**Task to carry out**
Copy out the listing, character for character, from its start through the line containing "(431, 268).", both ends included.

[Dataset entries]
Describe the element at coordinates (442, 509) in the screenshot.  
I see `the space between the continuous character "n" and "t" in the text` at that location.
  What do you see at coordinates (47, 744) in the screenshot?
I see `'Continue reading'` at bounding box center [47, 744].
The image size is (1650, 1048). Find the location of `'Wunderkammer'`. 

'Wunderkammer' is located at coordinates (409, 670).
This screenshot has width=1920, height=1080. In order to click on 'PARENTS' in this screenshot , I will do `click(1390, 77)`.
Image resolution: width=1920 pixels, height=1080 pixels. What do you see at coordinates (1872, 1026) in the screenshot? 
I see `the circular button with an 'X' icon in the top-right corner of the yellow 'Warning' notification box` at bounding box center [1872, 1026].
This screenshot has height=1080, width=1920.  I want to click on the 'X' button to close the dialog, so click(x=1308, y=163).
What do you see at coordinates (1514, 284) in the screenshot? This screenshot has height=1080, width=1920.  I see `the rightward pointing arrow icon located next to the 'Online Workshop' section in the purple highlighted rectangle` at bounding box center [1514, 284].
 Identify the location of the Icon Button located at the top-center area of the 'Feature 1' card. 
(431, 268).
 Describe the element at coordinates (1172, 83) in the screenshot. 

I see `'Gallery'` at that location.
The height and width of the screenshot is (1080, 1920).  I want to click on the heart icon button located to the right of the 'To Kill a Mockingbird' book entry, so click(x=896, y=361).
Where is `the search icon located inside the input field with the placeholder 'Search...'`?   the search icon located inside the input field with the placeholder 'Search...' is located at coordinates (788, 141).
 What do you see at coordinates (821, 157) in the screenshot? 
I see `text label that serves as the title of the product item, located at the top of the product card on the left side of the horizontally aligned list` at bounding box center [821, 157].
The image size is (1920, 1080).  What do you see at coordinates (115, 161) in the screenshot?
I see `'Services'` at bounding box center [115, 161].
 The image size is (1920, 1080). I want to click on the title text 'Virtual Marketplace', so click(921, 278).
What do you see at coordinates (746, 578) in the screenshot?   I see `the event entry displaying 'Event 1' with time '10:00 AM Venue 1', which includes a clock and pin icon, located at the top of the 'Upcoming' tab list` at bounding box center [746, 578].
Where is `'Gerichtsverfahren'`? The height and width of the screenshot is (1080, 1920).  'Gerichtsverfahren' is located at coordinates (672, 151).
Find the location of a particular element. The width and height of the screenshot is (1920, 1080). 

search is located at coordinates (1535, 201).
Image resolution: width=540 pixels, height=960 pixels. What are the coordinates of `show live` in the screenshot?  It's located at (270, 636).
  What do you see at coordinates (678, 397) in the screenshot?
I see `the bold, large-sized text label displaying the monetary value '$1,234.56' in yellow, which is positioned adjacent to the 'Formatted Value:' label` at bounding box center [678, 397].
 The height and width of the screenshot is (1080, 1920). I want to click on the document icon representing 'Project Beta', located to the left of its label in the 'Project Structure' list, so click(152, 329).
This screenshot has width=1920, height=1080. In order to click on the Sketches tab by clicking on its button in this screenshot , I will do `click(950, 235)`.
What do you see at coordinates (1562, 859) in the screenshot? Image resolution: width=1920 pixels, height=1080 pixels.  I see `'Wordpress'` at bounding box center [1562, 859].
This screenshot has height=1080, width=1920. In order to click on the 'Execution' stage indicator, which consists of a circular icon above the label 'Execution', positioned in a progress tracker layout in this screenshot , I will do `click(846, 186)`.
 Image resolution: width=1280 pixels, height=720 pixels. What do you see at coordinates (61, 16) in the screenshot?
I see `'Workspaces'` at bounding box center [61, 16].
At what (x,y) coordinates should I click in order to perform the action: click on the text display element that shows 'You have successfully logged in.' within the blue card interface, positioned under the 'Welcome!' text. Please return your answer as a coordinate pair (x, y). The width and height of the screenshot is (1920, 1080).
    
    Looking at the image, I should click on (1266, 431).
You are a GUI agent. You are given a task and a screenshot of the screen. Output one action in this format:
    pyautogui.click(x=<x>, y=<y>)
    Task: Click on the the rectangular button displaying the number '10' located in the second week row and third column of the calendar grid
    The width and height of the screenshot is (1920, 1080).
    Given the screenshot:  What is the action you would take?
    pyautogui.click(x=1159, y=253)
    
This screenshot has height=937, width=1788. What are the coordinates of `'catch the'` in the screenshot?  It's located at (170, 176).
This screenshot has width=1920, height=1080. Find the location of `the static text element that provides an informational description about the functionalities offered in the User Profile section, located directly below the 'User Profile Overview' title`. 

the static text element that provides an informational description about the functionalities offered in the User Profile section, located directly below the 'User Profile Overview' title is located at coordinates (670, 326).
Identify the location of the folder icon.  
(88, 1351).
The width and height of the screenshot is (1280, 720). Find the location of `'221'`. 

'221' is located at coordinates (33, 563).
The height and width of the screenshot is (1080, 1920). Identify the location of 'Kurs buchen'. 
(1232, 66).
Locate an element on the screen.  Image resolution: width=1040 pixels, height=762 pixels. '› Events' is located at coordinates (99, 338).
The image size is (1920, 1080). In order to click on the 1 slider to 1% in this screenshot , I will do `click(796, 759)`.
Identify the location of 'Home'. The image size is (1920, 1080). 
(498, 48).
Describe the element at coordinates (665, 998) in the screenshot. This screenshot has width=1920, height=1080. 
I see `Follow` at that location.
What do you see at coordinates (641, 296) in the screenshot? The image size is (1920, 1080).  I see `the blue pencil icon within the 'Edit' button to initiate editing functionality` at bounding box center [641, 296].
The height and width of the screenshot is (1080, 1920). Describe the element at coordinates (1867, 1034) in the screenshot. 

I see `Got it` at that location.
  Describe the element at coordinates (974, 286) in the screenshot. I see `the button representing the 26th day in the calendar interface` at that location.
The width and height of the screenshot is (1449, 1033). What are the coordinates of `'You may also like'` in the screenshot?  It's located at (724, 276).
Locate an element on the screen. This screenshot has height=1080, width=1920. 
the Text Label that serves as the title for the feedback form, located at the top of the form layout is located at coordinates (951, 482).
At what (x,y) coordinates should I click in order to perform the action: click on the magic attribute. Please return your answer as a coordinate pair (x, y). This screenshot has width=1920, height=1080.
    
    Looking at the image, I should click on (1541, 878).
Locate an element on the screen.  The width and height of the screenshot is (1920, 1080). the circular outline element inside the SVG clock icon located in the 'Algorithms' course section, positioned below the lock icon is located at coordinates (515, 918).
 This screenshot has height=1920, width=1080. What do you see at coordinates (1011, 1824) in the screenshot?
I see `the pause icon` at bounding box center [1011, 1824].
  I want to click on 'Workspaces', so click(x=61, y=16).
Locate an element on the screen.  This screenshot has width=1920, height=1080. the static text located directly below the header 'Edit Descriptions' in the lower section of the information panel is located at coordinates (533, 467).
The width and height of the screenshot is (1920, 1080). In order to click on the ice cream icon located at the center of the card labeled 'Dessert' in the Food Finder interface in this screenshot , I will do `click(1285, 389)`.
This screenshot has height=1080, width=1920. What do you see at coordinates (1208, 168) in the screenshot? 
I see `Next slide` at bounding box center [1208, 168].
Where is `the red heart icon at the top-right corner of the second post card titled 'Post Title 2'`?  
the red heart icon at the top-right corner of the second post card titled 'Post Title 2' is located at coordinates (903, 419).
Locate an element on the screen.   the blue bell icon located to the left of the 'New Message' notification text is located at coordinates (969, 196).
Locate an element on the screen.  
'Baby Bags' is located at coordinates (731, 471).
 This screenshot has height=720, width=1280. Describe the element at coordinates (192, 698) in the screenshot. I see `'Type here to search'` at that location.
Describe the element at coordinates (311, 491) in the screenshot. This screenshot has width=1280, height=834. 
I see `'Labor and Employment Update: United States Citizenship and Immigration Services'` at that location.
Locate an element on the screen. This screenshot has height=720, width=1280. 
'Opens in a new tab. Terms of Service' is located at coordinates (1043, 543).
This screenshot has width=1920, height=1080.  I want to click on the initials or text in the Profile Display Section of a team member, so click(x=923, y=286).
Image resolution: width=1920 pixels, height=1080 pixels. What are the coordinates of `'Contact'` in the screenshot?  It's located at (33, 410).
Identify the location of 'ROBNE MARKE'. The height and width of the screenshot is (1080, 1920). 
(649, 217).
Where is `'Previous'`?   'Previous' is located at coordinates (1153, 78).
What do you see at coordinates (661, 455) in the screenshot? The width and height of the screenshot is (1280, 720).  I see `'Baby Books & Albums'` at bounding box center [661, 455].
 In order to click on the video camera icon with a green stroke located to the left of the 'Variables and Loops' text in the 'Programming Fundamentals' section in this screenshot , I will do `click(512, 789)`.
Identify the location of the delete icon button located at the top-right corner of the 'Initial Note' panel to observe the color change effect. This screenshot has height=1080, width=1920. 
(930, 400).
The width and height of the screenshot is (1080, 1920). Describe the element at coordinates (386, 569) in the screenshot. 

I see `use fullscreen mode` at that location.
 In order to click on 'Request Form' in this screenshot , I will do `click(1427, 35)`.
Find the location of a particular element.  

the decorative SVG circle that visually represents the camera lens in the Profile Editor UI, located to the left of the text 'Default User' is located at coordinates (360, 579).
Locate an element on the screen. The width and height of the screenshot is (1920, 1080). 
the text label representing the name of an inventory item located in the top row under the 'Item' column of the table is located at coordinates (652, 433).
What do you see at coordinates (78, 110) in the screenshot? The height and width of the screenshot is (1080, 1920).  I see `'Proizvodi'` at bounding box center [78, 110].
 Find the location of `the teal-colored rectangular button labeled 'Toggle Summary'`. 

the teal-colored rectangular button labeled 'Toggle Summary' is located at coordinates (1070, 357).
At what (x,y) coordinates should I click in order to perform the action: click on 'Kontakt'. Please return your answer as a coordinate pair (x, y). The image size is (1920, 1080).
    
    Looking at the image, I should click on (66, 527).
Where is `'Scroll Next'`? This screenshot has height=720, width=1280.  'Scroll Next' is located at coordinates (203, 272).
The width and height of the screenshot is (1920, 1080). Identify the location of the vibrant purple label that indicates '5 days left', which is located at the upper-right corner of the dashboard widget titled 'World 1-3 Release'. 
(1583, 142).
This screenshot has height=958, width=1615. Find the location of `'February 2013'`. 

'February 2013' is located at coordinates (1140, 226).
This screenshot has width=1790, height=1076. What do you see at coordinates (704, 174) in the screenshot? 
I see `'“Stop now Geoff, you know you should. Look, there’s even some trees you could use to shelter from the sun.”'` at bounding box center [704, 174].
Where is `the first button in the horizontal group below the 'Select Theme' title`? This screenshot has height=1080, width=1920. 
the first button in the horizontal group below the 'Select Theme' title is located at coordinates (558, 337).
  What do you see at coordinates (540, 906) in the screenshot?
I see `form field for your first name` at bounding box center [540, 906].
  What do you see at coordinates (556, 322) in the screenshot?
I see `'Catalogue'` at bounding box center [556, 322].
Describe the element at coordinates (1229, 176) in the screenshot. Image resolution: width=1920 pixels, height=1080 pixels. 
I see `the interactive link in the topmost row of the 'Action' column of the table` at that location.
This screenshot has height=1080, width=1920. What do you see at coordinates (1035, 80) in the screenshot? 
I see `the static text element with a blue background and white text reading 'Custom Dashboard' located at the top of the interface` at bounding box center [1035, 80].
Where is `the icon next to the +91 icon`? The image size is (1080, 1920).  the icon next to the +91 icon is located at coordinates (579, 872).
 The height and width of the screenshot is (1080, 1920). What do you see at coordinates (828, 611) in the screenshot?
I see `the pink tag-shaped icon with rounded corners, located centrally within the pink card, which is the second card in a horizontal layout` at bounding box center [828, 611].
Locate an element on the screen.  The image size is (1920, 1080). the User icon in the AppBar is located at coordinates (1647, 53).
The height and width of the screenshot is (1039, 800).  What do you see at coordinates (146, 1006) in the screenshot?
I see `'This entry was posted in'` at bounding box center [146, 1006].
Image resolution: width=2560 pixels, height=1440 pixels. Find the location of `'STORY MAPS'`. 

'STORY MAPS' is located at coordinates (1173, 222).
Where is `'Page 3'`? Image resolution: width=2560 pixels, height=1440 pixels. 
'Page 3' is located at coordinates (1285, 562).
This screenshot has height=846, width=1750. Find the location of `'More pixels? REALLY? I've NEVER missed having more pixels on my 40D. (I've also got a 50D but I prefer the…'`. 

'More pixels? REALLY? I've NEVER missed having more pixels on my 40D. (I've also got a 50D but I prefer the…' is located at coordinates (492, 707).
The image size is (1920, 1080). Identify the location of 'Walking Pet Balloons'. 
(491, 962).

**Reply**
Describe the element at coordinates (442, 509) in the screenshot.  
I see `the space between the continuous character "n" and "t" in the text` at that location.
  What do you see at coordinates (47, 744) in the screenshot?
I see `'Continue reading'` at bounding box center [47, 744].
The image size is (1650, 1048). Find the location of `'Wunderkammer'`. 

'Wunderkammer' is located at coordinates (409, 670).
This screenshot has width=1920, height=1080. In order to click on 'PARENTS' in this screenshot , I will do `click(1390, 77)`.
Image resolution: width=1920 pixels, height=1080 pixels. What do you see at coordinates (1872, 1026) in the screenshot? 
I see `the circular button with an 'X' icon in the top-right corner of the yellow 'Warning' notification box` at bounding box center [1872, 1026].
This screenshot has height=1080, width=1920.  I want to click on the 'X' button to close the dialog, so click(x=1308, y=163).
What do you see at coordinates (1514, 284) in the screenshot? This screenshot has height=1080, width=1920.  I see `the rightward pointing arrow icon located next to the 'Online Workshop' section in the purple highlighted rectangle` at bounding box center [1514, 284].
 Identify the location of the Icon Button located at the top-center area of the 'Feature 1' card. 
(431, 268).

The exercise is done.